Apprendimento e scelta due pratiche intellettive ed emozionali che se anche hanno il valore temporale e caduco dell’azione simbolica, possono accedere raggi di diversità politica, di un indirizzamento verso una rotta altra.
L’attesa delle scuse americane, così ben narrata dal giornalista ed esperto del Sol Levante, Pio D’Emilia, forse perde di vigore rispetto alla portata storica del gesto di Obama e, pertanto, del governo americano. D’Emilia evidenzia come nella cultura nipponica il concetto di scusa ha una valenza ed un carico “salvifico” nettamente diverso dalla cultura giudaica-cristiano. Per la cultura giapponese non si deve chiedere scusa per gli antenati per le persone che non ci sono più perché la morte purifica, così come la nascita.

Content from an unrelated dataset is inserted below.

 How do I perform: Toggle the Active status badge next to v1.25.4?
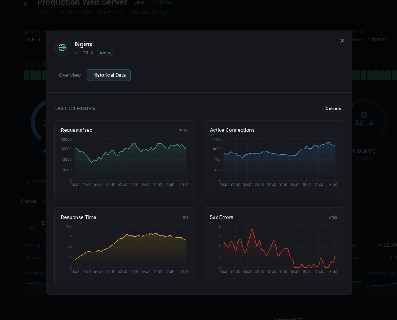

Inoltre, da un punto di vista politico-storico se Obama si dovesse scusare, i giapponesi si dovrebbero scusare per Pearl Harbor e, per l’aggressività bellica nei confronti della Cina e Corea, ferite ancora aperte nelle suddette società orientali. Dato che oltre il 70% degli americani pensano che l’attacco atomico sia stata una scelta giusta, il gesto di Obama è altamente significativo, a prescindere dall’”esposizione delle scuse”.

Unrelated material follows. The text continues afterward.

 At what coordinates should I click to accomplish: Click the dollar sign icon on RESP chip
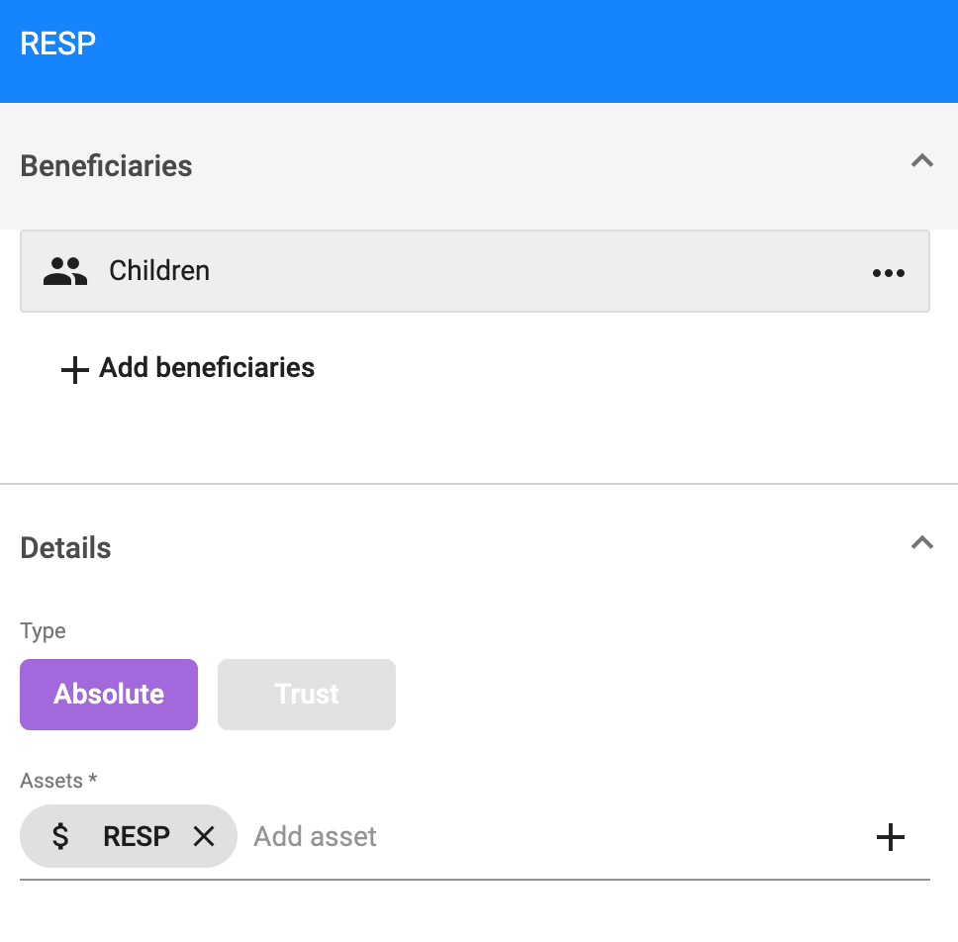(59, 836)
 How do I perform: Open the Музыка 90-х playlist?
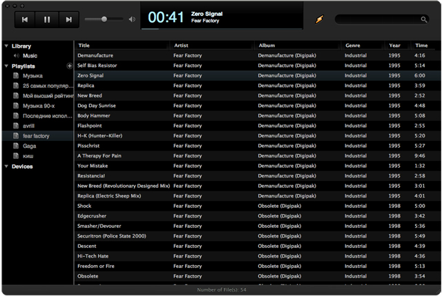39,106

Gli hibakushya, i sopravvissuti al lancio efferato delle bombe atomiche, come ci racconta D’Emilia, avrebbero preferito incontrare Obama da soli, in religioso (in senso lato) silenzio senza la presenza di Abe, il presidente giapponese. Un gesto intimo che gli avrebbe permesso un raccoglimento profondo e unico, un’autentica ri-conciliazione.